*** DATA ***

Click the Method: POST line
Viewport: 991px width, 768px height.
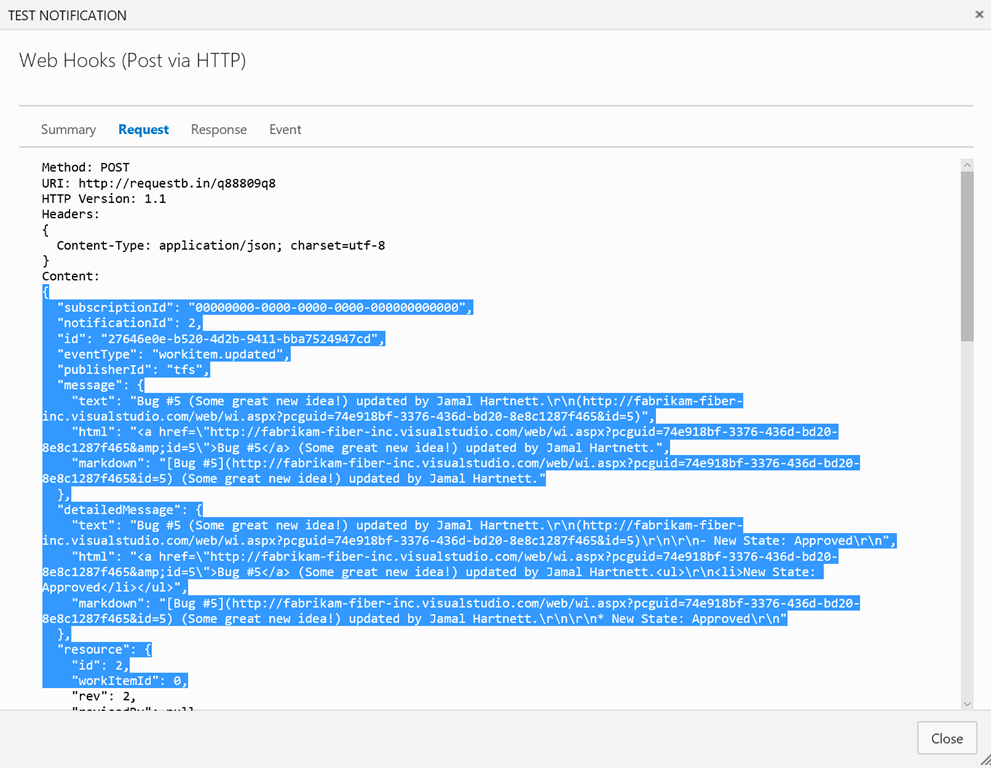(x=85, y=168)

***
*** DATA ***

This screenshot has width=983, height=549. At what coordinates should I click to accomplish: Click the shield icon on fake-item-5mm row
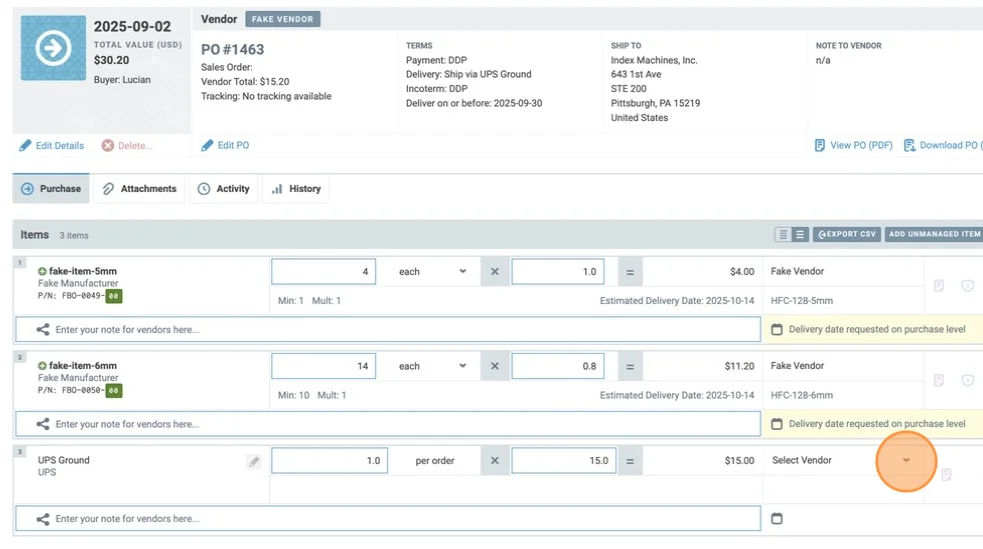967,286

***
*** DATA ***

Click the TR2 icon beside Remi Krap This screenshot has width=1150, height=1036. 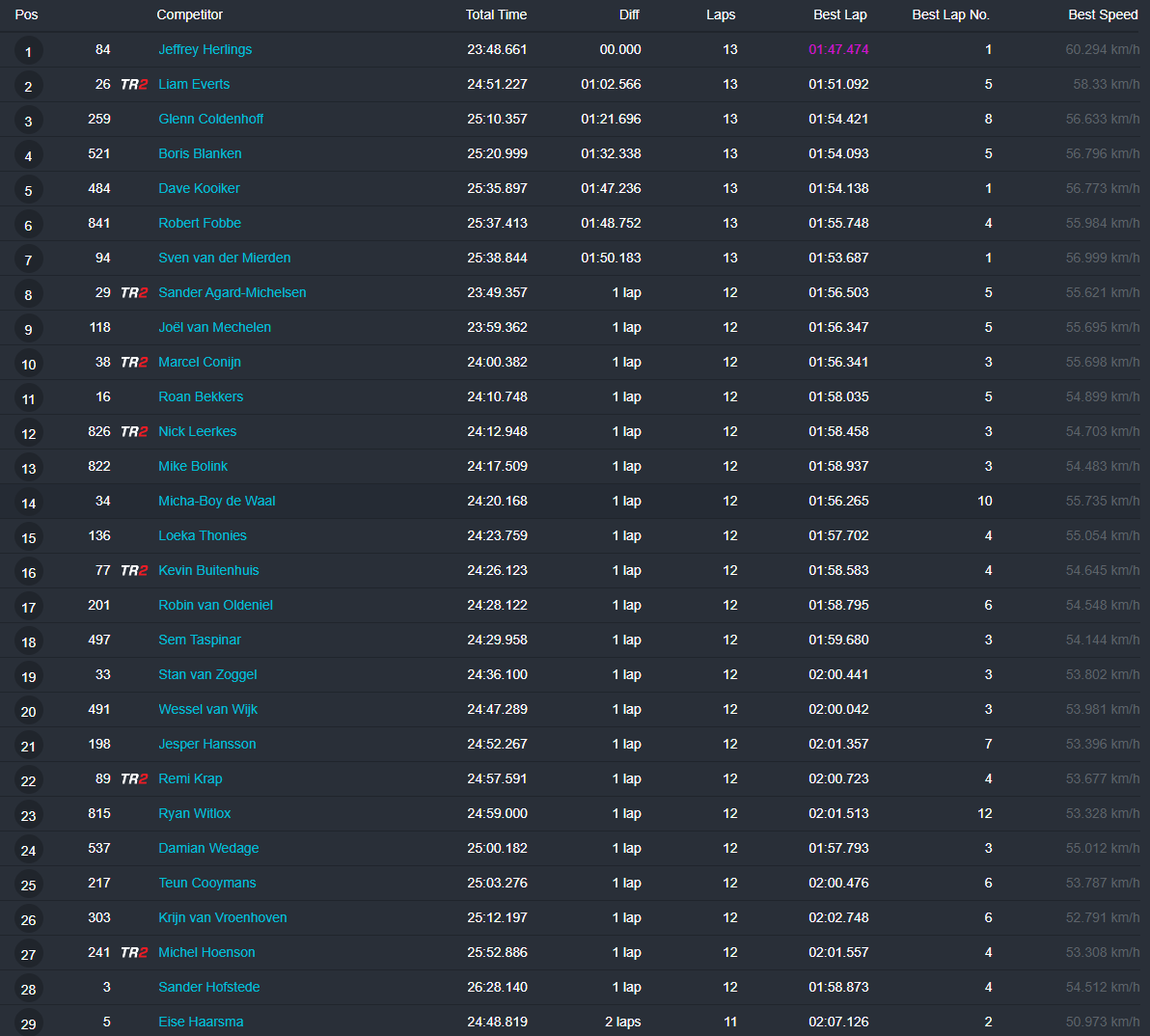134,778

***

_WHAT THE TASK ASKS_.
Rewrite the records above from the line containing "Click the Method: POST line" through the line containing "(x=85, y=168)", replacing "line" with "row" and keeping everything else unchanged. Omit the pictures from your output.

_ANSWER TO THE EXERCISE_.
Click the Method: POST row
Viewport: 991px width, 768px height.
(x=85, y=168)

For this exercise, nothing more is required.